Ranieri ha chiamato, per l'ennesima volta, a raccolta i tifosi. Ci sta in un momento della stagione in cui anche i malati di ottimismo sanno che gli appelli sono finiti. Non si può più sbagliare, qualunque sia il nome della squadra che si deve affrontare. Anzi, battere. Perché lo dicono i numeri, al tramonto di una stagione in cui questa Roma troppe volte ci ha fatto tornare a casa con il magone, increduli, arrabbiati, delusi, amareggiati, addirittura rassegnati. Ranieri da tifoso sa bene, peraltro, che sui tifosi ci può mettere la mano sul fuoco, non solo su quelli che domani pomeriggio si presenteranno all'Olimpico (e noi speriamo che in questi due giorni ce ne saranno parecchi altri che avranno voglia di andare allo stadio per gridare forza Roma). Ranieri, però, temiamo che ancora non possa sapere, e lo ha detto, quale Roma si presenterà in campo. Quella senza anima vista, per esempio, sul campo della Spal giusto per limitarci al periodo ranierano, o quella perlomeno viva che ha riacceso la speranza sabato scorso sul campo della Sampdoria? La risposta a questo interrogativo ci dirà se la Roma potrà inseguire per il sesto anno consecutivo la qualificazione alla Champions League, fermo restando che poi diventeranno fondamentali anche i risultati di Milan, Lazio e Atalanta, le altre tre pretendenti a quel quarto posto che vale non meno di una cinquantina di milioni di euro.

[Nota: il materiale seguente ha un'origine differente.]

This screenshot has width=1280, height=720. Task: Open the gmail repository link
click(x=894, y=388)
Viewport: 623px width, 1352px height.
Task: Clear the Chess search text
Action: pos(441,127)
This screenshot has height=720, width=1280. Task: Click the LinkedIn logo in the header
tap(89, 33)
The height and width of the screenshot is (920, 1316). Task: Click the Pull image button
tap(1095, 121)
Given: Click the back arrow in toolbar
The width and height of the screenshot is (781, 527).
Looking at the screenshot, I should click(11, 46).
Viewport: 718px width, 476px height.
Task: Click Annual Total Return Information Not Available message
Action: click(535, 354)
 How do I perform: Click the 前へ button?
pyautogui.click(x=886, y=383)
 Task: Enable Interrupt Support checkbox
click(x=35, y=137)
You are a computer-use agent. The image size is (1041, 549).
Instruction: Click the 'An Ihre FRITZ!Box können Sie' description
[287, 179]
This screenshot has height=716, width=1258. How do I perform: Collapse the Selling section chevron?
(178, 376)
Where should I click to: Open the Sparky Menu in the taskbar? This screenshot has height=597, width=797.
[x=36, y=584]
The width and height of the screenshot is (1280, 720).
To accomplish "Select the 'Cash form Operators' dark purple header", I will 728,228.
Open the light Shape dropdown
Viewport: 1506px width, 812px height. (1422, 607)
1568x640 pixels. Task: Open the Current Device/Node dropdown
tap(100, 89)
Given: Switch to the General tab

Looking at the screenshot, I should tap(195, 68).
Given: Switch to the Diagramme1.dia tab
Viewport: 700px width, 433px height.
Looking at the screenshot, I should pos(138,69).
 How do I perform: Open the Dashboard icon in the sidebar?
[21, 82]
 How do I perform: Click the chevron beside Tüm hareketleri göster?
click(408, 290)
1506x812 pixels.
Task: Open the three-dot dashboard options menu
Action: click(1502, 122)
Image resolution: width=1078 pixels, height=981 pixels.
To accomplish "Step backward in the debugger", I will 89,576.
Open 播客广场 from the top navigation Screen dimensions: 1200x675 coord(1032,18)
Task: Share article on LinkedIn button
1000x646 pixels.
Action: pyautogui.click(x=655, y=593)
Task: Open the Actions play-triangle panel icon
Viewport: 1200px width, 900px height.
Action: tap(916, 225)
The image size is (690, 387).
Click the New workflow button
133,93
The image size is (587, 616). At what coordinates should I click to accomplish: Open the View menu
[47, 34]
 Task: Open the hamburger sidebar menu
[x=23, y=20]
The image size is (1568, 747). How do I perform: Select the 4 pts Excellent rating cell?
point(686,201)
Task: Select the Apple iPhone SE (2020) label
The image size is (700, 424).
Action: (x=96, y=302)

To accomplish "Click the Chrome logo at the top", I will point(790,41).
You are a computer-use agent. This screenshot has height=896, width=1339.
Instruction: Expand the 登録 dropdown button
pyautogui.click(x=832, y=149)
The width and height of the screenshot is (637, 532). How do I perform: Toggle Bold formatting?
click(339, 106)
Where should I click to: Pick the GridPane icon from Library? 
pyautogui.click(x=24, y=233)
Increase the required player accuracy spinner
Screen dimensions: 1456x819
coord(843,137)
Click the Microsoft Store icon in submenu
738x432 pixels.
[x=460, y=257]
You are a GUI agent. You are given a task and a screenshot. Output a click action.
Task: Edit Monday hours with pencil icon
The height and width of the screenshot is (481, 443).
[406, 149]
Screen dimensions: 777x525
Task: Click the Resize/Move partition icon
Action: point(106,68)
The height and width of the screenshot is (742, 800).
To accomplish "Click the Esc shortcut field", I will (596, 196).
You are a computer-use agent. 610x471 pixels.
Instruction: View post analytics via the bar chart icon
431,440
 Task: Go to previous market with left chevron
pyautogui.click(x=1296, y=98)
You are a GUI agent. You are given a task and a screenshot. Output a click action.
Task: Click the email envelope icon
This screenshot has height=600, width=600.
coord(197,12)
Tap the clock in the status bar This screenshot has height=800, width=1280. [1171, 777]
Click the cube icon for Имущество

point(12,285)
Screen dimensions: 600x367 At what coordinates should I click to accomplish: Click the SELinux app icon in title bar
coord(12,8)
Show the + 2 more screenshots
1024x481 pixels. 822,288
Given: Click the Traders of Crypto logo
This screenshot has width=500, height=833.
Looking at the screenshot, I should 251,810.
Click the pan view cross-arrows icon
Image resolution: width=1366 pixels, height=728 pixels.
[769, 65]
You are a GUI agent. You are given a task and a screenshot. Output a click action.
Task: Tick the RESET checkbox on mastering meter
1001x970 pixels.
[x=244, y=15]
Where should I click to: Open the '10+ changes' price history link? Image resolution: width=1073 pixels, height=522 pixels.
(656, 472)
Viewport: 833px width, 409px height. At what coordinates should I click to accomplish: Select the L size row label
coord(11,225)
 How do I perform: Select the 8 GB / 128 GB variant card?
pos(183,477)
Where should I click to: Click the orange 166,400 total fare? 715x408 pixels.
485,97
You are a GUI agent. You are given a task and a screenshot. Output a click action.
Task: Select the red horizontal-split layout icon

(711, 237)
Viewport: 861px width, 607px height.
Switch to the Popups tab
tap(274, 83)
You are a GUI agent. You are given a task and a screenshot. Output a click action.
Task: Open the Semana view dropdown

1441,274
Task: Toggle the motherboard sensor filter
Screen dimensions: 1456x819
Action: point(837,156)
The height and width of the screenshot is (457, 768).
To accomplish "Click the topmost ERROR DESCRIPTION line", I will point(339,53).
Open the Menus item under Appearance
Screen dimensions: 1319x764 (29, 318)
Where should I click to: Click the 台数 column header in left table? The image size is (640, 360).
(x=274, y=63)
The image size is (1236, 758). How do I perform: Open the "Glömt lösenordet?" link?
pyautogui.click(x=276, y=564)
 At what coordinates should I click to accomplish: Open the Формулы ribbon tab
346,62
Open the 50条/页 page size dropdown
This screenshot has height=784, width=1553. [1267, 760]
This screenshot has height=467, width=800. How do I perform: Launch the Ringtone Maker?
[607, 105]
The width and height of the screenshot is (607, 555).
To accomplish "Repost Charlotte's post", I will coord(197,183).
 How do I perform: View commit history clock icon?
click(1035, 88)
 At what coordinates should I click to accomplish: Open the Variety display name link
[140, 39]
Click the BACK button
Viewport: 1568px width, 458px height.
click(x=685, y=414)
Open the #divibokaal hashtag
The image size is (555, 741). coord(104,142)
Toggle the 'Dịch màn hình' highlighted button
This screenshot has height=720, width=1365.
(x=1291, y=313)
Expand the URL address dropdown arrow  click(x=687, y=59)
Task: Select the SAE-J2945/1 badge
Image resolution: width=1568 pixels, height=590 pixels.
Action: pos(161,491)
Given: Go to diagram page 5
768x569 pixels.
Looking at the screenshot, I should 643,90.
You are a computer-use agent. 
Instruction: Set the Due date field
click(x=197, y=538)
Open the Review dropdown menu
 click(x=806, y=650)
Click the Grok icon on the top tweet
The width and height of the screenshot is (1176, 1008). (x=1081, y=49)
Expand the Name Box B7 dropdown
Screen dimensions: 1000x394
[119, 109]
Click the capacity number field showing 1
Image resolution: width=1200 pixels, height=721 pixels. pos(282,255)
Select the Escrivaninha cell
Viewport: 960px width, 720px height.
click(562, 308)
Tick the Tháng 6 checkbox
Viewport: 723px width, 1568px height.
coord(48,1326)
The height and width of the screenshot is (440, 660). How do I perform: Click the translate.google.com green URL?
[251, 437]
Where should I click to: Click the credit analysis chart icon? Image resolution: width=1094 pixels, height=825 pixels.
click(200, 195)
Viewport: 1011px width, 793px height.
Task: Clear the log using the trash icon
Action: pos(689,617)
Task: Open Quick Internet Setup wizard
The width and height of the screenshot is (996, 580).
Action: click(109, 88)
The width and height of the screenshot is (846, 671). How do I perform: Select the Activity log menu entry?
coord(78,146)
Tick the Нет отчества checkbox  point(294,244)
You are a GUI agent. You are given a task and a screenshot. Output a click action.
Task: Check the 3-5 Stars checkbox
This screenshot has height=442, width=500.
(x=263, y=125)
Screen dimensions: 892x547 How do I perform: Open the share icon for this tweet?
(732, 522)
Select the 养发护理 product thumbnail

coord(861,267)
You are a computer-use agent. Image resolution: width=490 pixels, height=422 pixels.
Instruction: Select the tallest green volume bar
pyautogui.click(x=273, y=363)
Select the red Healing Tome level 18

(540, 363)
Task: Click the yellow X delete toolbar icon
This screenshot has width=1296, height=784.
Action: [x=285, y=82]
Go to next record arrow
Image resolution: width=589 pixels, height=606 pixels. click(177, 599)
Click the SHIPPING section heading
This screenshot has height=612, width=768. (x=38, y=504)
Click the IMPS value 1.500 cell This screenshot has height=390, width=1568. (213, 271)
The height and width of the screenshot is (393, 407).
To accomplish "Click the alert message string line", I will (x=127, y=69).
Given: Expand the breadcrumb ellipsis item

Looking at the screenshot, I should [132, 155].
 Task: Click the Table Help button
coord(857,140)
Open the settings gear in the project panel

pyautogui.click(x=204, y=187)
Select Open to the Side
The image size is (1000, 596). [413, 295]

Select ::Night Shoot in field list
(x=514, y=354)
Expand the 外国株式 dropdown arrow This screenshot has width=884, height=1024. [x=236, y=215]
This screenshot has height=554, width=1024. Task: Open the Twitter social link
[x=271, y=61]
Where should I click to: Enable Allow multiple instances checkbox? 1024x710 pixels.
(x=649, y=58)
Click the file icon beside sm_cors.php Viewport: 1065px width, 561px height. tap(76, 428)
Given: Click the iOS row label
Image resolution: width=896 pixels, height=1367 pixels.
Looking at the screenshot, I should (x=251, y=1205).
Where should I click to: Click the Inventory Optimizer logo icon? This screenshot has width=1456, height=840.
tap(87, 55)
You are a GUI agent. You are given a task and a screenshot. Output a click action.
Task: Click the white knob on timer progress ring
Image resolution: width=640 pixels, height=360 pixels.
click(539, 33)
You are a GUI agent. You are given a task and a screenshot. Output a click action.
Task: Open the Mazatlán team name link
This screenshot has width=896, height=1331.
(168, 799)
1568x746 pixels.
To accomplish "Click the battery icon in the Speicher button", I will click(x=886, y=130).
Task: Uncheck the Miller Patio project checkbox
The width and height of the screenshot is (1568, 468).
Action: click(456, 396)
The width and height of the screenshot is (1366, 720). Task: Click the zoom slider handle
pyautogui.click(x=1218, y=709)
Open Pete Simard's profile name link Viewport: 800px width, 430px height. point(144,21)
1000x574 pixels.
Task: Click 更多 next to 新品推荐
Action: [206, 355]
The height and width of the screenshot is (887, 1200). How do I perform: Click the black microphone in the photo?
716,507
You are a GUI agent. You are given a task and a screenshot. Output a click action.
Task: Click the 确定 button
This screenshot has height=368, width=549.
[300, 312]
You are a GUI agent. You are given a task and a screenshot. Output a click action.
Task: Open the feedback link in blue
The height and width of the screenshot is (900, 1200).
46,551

Per questo l'obiettivo che di volta in volta dovrà essere inseguito dai giallorossi sarà quello di spostare alla partita successiva l'ultima spiaggia. Un passo falso, anche parziale, soprattutto nelle quattro partite in casa a partire da quella di domani contro l'Udinese, potrebbe risultare fatale. Ranieri per riuscirci sembra intenzionato ad affidarsi ai giocatori di lungo corso (De Rossi spera di recuperarlo, Dzeko, Manolas), ma anche ai baby di una rosa che il campo ha detto in maniera incontrovertibile che è stata costruita male, non tanto nelle individualità quanto nel complesso di squadra. Ci sarà bisogno di tutti, anche di chi dovrà accomodarsi in panchina, sperando che la maledizione che poi non è maledizione degli infortuni, conceda una tregua da qui alla fine della stagione. Ci sarà bisogno che la squadra continui a mostrare un'anima come ha fatto a Genova contro la Sampdoria. Ci sarà bisogno che Ranieri sappia motivare tutti i giocatori verso una piccola grande impresa. Ci sarà bisogno che Dzeko torni a fare Edin. Ci sarà bisogno che la squadra almeno in questo finale di stagione dimostri di avere un'identità, non necessariamente attraverso il bel gioco che per quest'anno è un appuntamento da rinviare al prossimo. Ci sarà bisogno, soprattutto, che tutti, dal primo all'ultimo, seguano l'esempio di Daniele De Rossi . Ranieri compreso. Se sarà così si può ancora fare.